● **Information**
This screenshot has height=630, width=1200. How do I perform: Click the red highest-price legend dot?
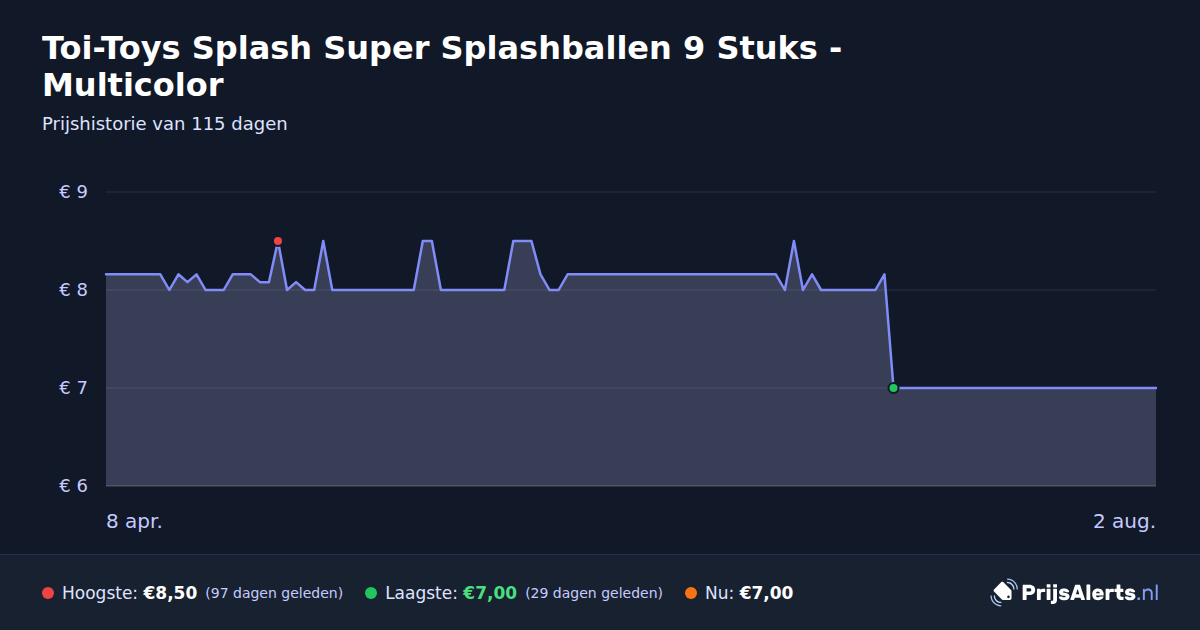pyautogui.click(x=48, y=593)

---

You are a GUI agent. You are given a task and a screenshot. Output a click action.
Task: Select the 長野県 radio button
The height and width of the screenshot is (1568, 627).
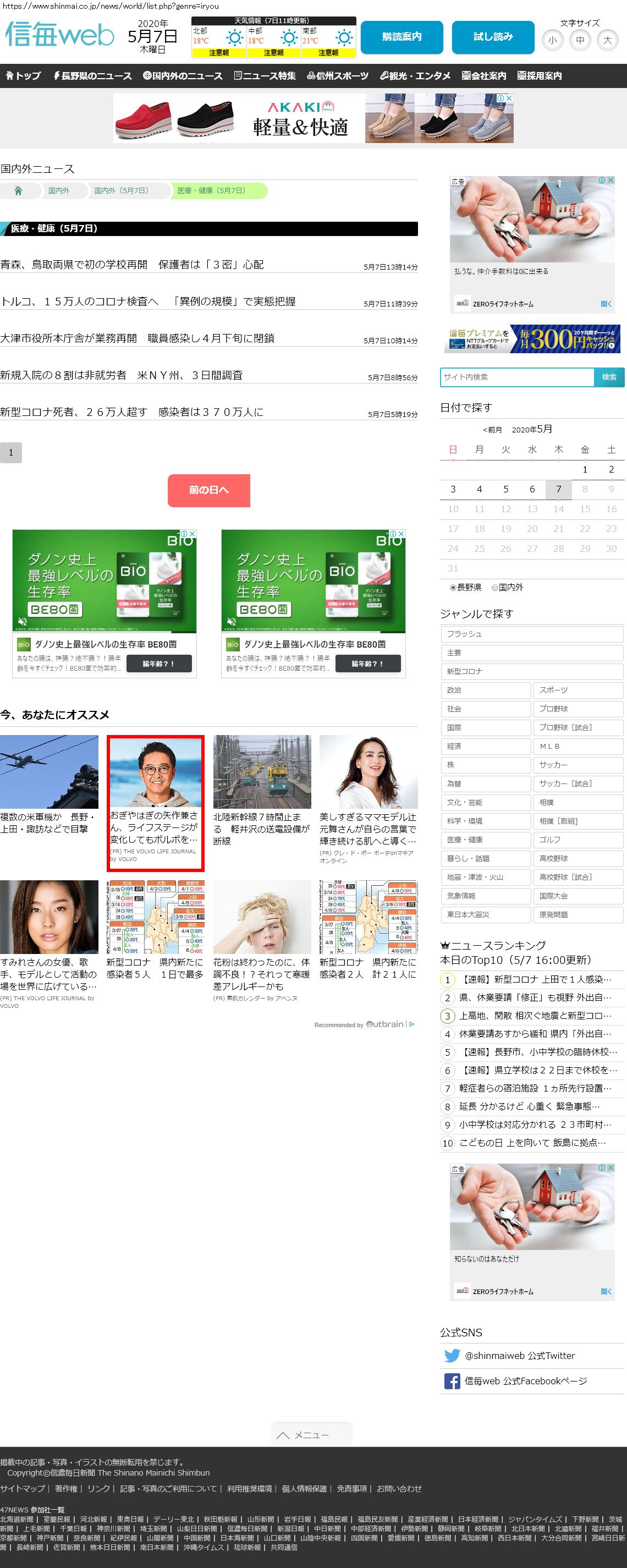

● **Activity**
Retype exactly the lines of the data above that fall between the line with "Task: Select the 長野県 radio button" and the line with "The height and", inclusive, and add nothing.

● **The answer**
Task: Select the 長野県 radio button
The height and width of the screenshot is (1568, 627).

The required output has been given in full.